[Excerpts from a dataset]
━━━━━━━━
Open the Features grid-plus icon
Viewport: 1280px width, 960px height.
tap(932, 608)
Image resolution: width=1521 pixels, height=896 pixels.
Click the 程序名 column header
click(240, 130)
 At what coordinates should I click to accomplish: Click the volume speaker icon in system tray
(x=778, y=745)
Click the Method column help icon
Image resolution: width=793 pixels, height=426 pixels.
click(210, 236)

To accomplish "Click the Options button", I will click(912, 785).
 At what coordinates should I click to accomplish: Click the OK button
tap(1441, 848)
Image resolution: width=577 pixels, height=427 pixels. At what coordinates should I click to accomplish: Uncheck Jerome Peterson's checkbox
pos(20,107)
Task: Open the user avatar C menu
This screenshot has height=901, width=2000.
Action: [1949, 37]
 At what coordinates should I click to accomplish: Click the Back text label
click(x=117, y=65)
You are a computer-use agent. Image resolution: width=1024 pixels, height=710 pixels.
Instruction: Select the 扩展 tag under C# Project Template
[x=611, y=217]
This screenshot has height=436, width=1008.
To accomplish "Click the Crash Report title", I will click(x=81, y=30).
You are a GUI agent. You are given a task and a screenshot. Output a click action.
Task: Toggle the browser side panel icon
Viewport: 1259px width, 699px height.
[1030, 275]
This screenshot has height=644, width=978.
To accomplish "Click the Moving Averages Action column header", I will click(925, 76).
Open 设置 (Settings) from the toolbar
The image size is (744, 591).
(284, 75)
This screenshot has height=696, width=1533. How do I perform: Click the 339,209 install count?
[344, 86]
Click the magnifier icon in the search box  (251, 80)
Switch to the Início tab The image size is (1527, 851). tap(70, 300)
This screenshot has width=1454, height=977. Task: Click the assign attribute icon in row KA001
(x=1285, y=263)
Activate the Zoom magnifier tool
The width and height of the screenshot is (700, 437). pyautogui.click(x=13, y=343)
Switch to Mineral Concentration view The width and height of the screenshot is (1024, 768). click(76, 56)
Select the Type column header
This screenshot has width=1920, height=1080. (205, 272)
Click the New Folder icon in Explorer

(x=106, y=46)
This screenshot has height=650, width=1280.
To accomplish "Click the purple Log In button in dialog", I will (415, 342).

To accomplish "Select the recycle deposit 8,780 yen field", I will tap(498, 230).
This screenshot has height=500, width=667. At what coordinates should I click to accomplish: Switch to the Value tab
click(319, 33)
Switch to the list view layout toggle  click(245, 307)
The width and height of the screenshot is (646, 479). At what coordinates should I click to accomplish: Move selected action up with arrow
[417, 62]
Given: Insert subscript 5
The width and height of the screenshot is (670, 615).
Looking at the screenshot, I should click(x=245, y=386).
━━━━━━━━
◆ EXERCISE DETAILS:
The response should consist of all the entries, transcribed exactly.

◆ REPLY TO THE TASK:
Open the Features grid-plus icon
Viewport: 1280px width, 960px height.
tap(932, 608)
Image resolution: width=1521 pixels, height=896 pixels.
Click the 程序名 column header
click(240, 130)
 At what coordinates should I click to accomplish: Click the volume speaker icon in system tray
(x=778, y=745)
Click the Method column help icon
Image resolution: width=793 pixels, height=426 pixels.
click(210, 236)

To accomplish "Click the Options button", I will click(912, 785).
 At what coordinates should I click to accomplish: Click the OK button
tap(1441, 848)
Image resolution: width=577 pixels, height=427 pixels. At what coordinates should I click to accomplish: Uncheck Jerome Peterson's checkbox
pos(20,107)
Task: Open the user avatar C menu
This screenshot has height=901, width=2000.
Action: [1949, 37]
 At what coordinates should I click to accomplish: Click the Back text label
click(x=117, y=65)
You are a computer-use agent. Image resolution: width=1024 pixels, height=710 pixels.
Instruction: Select the 扩展 tag under C# Project Template
[x=611, y=217]
This screenshot has height=436, width=1008.
To accomplish "Click the Crash Report title", I will click(x=81, y=30).
You are a GUI agent. You are given a task and a screenshot. Output a click action.
Task: Toggle the browser side panel icon
Viewport: 1259px width, 699px height.
[1030, 275]
This screenshot has height=644, width=978.
To accomplish "Click the Moving Averages Action column header", I will click(925, 76).
Open 设置 (Settings) from the toolbar
The image size is (744, 591).
(284, 75)
This screenshot has height=696, width=1533. How do I perform: Click the 339,209 install count?
[344, 86]
Click the magnifier icon in the search box  (251, 80)
Switch to the Início tab The image size is (1527, 851). tap(70, 300)
This screenshot has width=1454, height=977. Task: Click the assign attribute icon in row KA001
(x=1285, y=263)
Activate the Zoom magnifier tool
The width and height of the screenshot is (700, 437). pyautogui.click(x=13, y=343)
Switch to Mineral Concentration view The width and height of the screenshot is (1024, 768). click(76, 56)
Select the Type column header
This screenshot has width=1920, height=1080. (205, 272)
Click the New Folder icon in Explorer

(x=106, y=46)
This screenshot has height=650, width=1280.
To accomplish "Click the purple Log In button in dialog", I will (415, 342).

To accomplish "Select the recycle deposit 8,780 yen field", I will tap(498, 230).
This screenshot has height=500, width=667. At what coordinates should I click to accomplish: Switch to the Value tab
click(319, 33)
Switch to the list view layout toggle  click(245, 307)
The width and height of the screenshot is (646, 479). At what coordinates should I click to accomplish: Move selected action up with arrow
[417, 62]
Given: Insert subscript 5
The width and height of the screenshot is (670, 615).
Looking at the screenshot, I should click(x=245, y=386).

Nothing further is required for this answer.